La patrimonialización de las instituciones valencianas que practica el PP se apoya en una amplia hegemonía social, nadie lo duda, pero ha ido acentuando su crispación y prepotencia hasta convertir la deslegitimación del adversario en una auténtica seña de identidad. "La mayoría del Parlamento representa a la mayoría de los valencianos y tiene la mayor legitimidad democrática de cualquier representación política parlamentaria", argumentó esta semana Rafael Blasco, portavoz popular y consejero de Solidaridad y Ciudadanía. Tal obviedad declarativa resultaría inocua si no estuviera orientada a "reprobar" a políticos de la oposición, en una suerte de régimen disciplinario completamente fraudulento. Y no tendría más importancia si no sirviera para esgrimir el poder contra los discrepantes como si esa simple condición (quiero decir, la de discrepante) despojara de cualquier legitimidad a quien la asume, y de cualquier razón.

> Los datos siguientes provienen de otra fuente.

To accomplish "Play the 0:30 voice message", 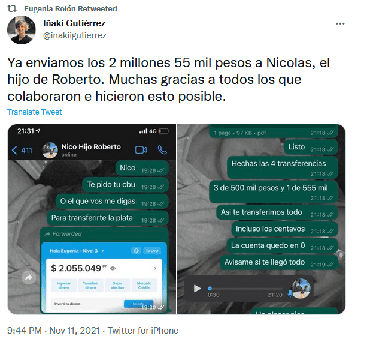I will point(197,289).
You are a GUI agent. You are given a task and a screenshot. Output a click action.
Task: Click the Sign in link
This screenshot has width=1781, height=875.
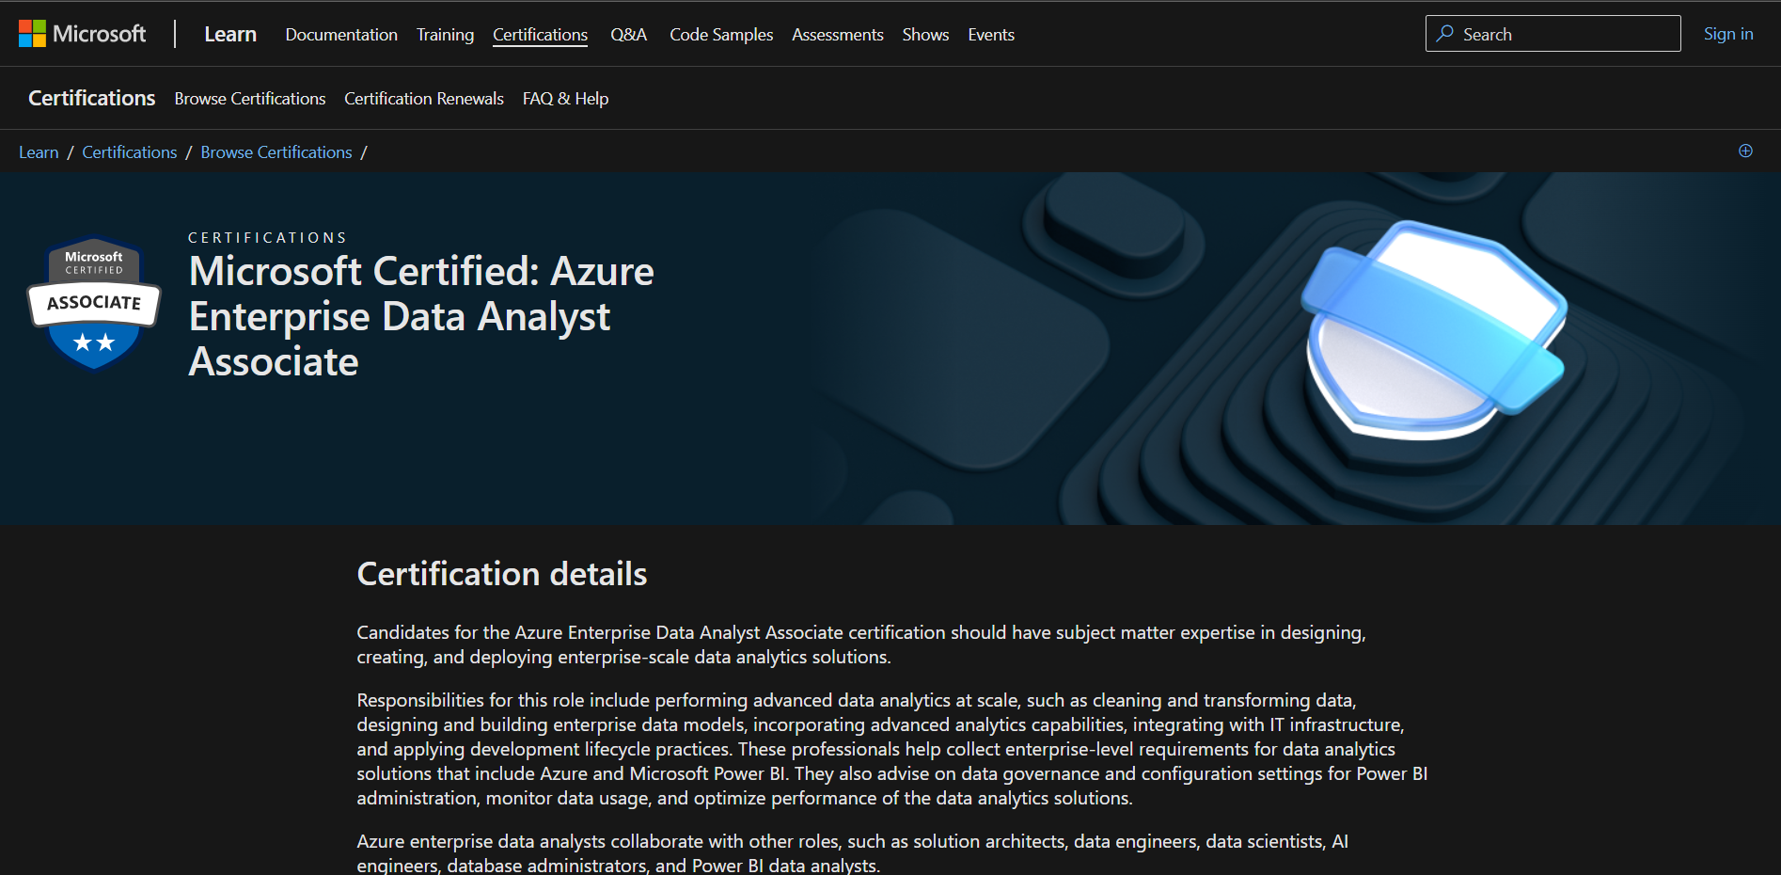(x=1728, y=34)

En la tradición democrática se sabe, desde los tiempos de Lord Acton, que "el gobierno sólo es legítimo si está efectivamente limitado". No sólo por la oposición, no sólo por la moderación y el reconocimiento de que tras los adversarios también hay ciudadanos, electores y algunas mayorías sociales, sino por las leyes. La adicción incondicional al poder suele ser causa y parte de la corrupción. Lo estamos viendo. Francisco Camps, su Gobierno autonómico y los dirigentes de su partido esgrimen su poder como una coartada inapelable para no respetar a las minorías y hacer oídos sordos a los requerimientos de los jueces. Pasa, con ello, la corrupción a convertirse en una mentalidad, casi en un sistema, que va más allá del robo de fondos públicos para hacer del abuso de poder una forma de erosionar los valores éticos. Advirtió George Washington de que "el gobierno es un sirviente peligroso y un amo terrible", pero hay por aquí teóricos que consideran la corrupción un tema secundario.